To keep the head in the socket, the limb must be maintained in the position of right-angled abduction and external rotation (90°) by a plaster case, which includes the lower part of the trunk and both limbs down to the knee. Under the plaster, stockinette drawers are worn, and the bony prominences are padded with cotton wool. The plaster should overlap the costal margin. The first case is worn for two months or more, and is then renewed at shorter intervals, the degree of abduction being diminished at each renewal until the limbs are nearly parallel. The child is only kept in bed for a week or two, and is then allowed up, being provided with a boot and high sole on the affected side, but should not use crutches. At the end of six months, by which time the capsule has become tightened up round the head of the femur, the plaster is given up and massage and exercises are employed.

In bilateral cases both dislocations are reduced at one sitting if possible, and a plaster case applied with both thighs abducted and flexed to a right angle, the so-called “frog position.”

In the event of failure to reduce a dislocation at the first attempt, the limb should be fixed in plaster in the abducted attitude for ten days or a fortnight, and then another attempt made. The greatest number of successes in bilateral cases is met with under five years of age, and in unilateral cases under seven. Reduction may sometimes be accomplished, however, in older children.

If it is found impossible to restore the head of the femur to the acetabulum, an attempt should be made by similar manipulations to wedge it under the long head of the rectus femoris, or, failing this, below the anterior iliac spine under the sartorius and tensor fasciæ femoris. By thus converting a posterior into an anterior dislocation, the tilting of the pelvis and the lordosis are greatly diminished. This procedure, named by Lorenz anterior transposition of the head of the femur, is specially applicable to cases in which relapse has taken place after reduction, and to those above the age when reduction should be attempted.

Reduction by open operation may be had recourse to in cases in which, after several attempts, reduction has failed, or in which re-dislocation has occurred; it is, however, a serious operation. Attempts have also been made by means of pegs and other contrivances to fix the head of the bone and prevent it sliding upwards on the ilium. When reduction is impossible by any means, a stiff leather jacket with prolongations around the thighs may diminish the deformity and improve the walking.

Snapping Hip (Hanche à ressort).—This is a rare affection, met with in children and young adults, and characterised by the occurrence of a sudden, snapping sound, sometimes attended with pain in the region of the great trochanter.
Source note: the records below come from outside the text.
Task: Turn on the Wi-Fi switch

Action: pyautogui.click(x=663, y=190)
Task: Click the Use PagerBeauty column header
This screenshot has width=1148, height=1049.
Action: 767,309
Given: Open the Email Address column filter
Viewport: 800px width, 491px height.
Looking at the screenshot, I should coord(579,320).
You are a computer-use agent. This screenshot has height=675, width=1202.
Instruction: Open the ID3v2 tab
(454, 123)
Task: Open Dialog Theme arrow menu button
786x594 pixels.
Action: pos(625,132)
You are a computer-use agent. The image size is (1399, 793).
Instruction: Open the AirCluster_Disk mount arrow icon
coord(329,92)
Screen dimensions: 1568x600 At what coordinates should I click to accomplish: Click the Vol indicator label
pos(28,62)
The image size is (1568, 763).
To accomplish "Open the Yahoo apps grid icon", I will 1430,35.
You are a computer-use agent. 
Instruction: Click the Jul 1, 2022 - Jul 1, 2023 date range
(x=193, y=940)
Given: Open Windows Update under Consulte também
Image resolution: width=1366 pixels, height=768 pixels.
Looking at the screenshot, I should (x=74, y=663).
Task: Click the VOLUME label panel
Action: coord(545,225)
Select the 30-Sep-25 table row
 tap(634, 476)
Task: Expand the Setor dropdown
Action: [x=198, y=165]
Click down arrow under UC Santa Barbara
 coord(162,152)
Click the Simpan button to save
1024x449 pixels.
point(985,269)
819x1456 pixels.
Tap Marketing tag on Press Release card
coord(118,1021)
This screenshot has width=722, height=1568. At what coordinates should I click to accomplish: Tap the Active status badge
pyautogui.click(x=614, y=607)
This usually occurs when the limb is slightly flexed or adducted, and rotated either inwards or outwards. On palpation a cord-like structure may be felt, which slips forwards and backwards over the trochanter when the position of the limb is altered.

The condition was formerly described as a voluntary dislocation of the hip; it is now believed to be due to a cord-like band of tissue slipping backwards and forwards over the trochanter. The band is usually derived from the fascia lata, sometimes reinforced by the anterior fibres of the gluteus maximus, sometimes by the tensor fasciæ femoris. The condition seldom gives rise to any appreciable disability and surgical treatment is rarely called for. In a number of cases the muscle has been fixed by sutures with satisfactory results. In a recent case, an extensive open dissection proved negative, but the stitching of the gluteus to the trochanter was followed by the disappearance of the snapping.

Paralytic Deformities of the Hip.—In anterior poliomyelitis the paralysis of muscles may be so widespread that the limb is unable to support the weight of the body, or certain groups of muscles only are paralysed and the child may be able to walk with the help of apparatus. Even if the ilio-psoas is paralysed, flexion is still possible by the anterior fibres of the gluteus medius, the anterior adductors, and when the leg is rotated out by the tensor fasciæ and sartorius, the dislocation differs from the traumatic variety in that the head, although it leaves the socket, remains within the capsule. Dislocation tends to occur from the disturbance of muscular balance, anterior dislocation being commoner than posterior in about the proportion of two to one; the nature of the dislocation is best demonstrated by means of the X-rays. Reduction is rarely possible without an open operation. Tendon and nerve-transplantation are scarcely possible, and arthrodesis is rarely to be recommended; contracture deformities, however, are often benefited by tenotomy in young children, and in older children by osteotomy through the trochanter, and putting the limb up in the abducted position.

In spastic paralysis of cerebral origin, the tendency is towards contracture, usually in the attitude of flexion, with adduction and inversion. This may result in dislocation backwards on to the dorsum ilii, and may occur in patients confined to bed ([Fig. 131]).